Your goal =>
Your response should contain each line of the data that includes "below".

Task input =>
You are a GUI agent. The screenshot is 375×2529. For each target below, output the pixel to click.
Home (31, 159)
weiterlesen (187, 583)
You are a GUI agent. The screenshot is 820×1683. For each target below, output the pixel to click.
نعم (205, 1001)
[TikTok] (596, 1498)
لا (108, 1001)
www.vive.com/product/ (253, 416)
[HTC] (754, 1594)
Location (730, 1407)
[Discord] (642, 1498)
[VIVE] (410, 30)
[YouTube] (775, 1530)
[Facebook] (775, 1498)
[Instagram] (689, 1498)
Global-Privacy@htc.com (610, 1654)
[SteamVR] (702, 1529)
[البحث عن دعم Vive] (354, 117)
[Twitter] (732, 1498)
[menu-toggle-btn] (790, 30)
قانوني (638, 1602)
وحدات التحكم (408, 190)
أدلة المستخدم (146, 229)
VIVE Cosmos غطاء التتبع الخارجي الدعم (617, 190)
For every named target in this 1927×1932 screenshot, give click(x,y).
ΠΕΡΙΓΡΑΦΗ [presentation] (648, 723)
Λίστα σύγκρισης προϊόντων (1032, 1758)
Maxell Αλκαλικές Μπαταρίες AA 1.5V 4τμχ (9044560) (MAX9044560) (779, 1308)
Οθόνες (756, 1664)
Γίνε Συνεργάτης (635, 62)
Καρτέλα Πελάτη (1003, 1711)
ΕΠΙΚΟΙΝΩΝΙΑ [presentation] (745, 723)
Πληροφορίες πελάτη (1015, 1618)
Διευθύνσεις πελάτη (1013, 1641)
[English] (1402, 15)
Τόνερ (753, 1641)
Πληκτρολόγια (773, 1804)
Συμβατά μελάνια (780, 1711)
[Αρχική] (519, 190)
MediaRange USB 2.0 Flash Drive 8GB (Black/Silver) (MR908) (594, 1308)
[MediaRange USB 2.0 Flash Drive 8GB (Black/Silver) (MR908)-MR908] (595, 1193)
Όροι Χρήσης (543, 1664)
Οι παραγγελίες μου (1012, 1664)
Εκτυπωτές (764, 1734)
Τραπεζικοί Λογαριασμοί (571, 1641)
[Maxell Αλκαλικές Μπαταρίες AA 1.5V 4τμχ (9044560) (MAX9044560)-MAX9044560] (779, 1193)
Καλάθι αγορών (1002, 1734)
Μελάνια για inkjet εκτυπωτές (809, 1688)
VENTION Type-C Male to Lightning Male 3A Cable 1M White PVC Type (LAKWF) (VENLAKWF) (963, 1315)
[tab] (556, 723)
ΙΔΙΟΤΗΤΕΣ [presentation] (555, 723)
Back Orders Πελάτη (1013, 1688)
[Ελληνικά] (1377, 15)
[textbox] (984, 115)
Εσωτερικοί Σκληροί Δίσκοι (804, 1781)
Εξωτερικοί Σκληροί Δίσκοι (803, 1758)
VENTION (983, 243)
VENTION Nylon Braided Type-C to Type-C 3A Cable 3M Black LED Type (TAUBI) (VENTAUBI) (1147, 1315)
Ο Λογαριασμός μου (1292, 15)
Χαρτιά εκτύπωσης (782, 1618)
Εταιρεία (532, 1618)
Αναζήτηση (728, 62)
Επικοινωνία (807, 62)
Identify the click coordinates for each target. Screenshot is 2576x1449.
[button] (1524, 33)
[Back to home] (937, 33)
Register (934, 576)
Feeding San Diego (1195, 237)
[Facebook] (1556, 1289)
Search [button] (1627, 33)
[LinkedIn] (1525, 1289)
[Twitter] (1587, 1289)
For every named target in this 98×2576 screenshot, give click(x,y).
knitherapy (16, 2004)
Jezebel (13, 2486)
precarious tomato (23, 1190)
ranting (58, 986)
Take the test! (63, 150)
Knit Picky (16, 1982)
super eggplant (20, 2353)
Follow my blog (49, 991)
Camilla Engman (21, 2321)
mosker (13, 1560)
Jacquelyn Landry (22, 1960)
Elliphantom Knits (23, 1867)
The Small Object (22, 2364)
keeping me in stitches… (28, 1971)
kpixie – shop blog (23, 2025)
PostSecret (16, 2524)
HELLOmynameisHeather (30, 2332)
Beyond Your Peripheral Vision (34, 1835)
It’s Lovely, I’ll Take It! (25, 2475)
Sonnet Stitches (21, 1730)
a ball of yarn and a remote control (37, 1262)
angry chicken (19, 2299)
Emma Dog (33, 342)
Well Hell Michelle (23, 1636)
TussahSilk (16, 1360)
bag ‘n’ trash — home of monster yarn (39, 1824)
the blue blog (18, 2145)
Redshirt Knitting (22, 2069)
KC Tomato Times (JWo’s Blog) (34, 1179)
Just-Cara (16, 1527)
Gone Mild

Answer =>
You are a GUI agent. The screenshot is 375×2529. For each target below, output the pixel to click.
You are a GUI agent. The screenshot is 820×1683. For each target below, output the pixel to click.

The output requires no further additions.